Re: how to implement UTF-8

Posted: Sun Mar 01, 2009 9:26 am
by xenos
That depends on the implementation of the printf function. To display UTF-8 on the screen, you need two things:
  • A font that contains character data (i.e. graphical representations) for each character you want to display.
  • A printf function that recognizes UTF-8 and looks up UTF-8 characters in the given font. If the character is found in the font, it is displayed on the screen. If it can't be found in the font, printf should output some placeholder instead, maybe a box. (My FireFox does this with the UTF-8 character in your post.)

Re: how to implement UTF-8

Posted: Sun Mar 01, 2009 10:54 pm
by teraflop
Having your console driver interpret UTF-8 will probably be fairly tricky, because it's a variable-length encoding.

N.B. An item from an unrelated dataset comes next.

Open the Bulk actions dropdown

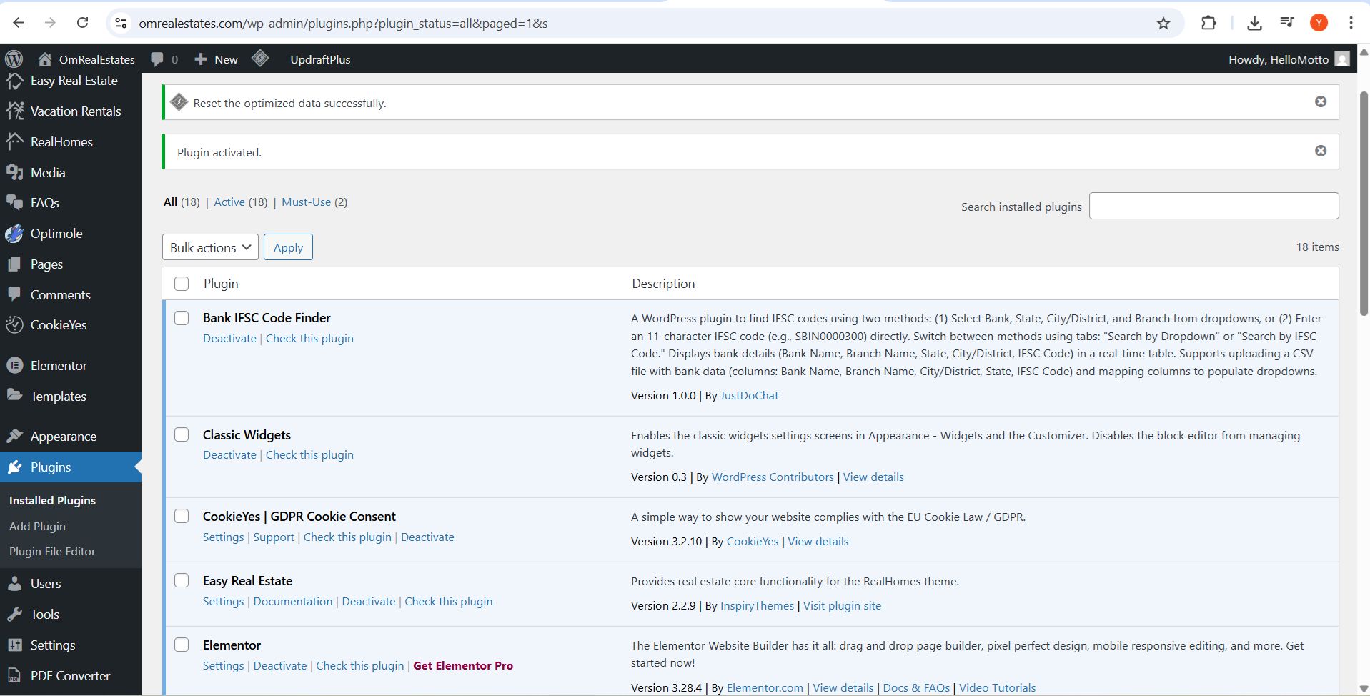click(210, 247)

It would be much simpler to use an underlying fixed-size encoding like UCS-2 or UCS-4, along with a separate converter to decode UTF-8 strings.

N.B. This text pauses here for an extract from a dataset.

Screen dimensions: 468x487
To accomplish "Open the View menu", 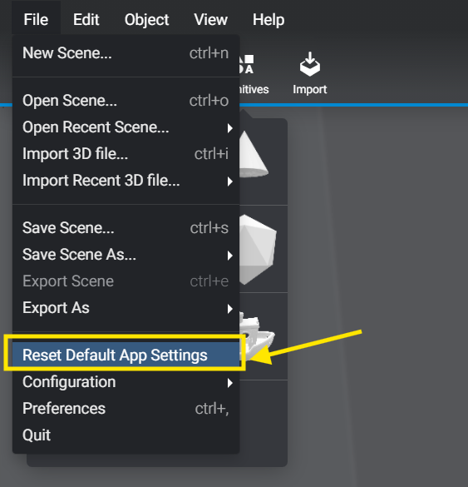I will pyautogui.click(x=211, y=20).
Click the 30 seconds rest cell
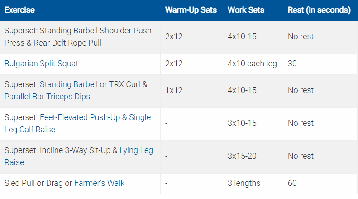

Re: how to implement UTF-8

Posted: Sun Mar 01, 2009 11:38 pm
by Solar
Use multibyte (variable-length, e.g. UTF-8) encodings for storage, and wide (fixed-length, e.g. UTF-32) encodings for internal handling.

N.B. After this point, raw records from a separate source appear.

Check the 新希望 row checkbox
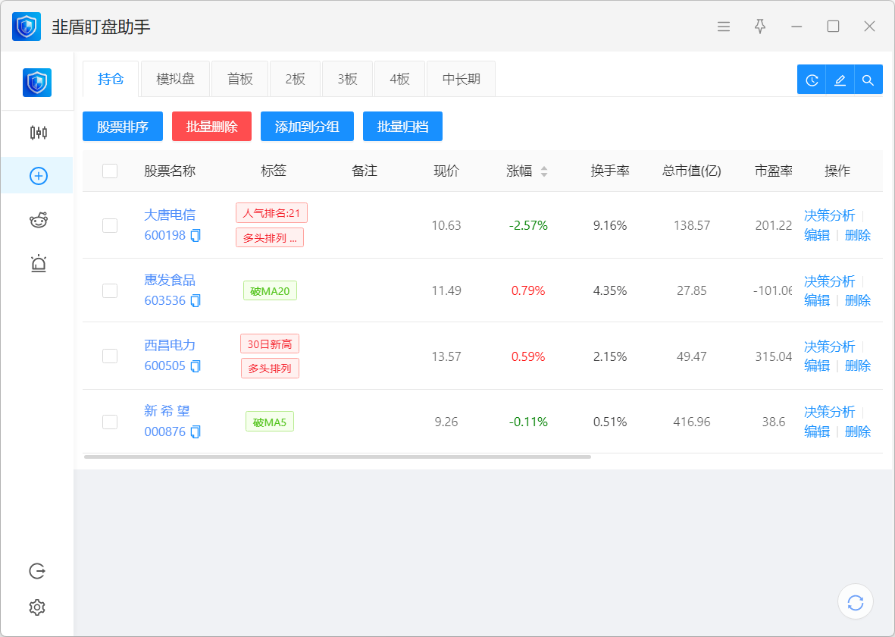This screenshot has height=637, width=895. click(110, 422)
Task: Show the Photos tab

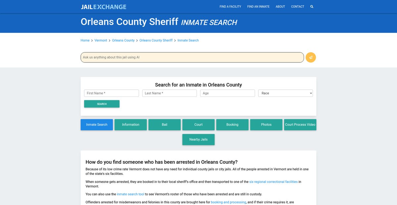Action: (266, 125)
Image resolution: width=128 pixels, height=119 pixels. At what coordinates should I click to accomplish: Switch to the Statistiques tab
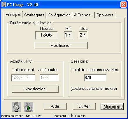click(x=34, y=15)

Don't use "%s", that's for 8-bit chars. "%ls" is for wide character encodings. Check out the functions defined in <wctype.h>, <wchar.h>, and <uchar.h>.

Re: how to implement UTF-8

Posted: Mon Mar 02, 2009 2:49 am
by Solar
berkus wrote:I think there's no UTF-32 technically, it should be UCS-4.
Copypaste from Wikipedia:UTF-32:
UTF-32 was originally a subset of the UCS-4 standard, but the Principles and Procedures document of JTC1/SC2/WG2 states that all future assignments of characters will be constrained to the BMP or the first 14 supplementary planes, and has removed former provisions for private-use code positions in groups 60 to 7F and in planes E0 to FF.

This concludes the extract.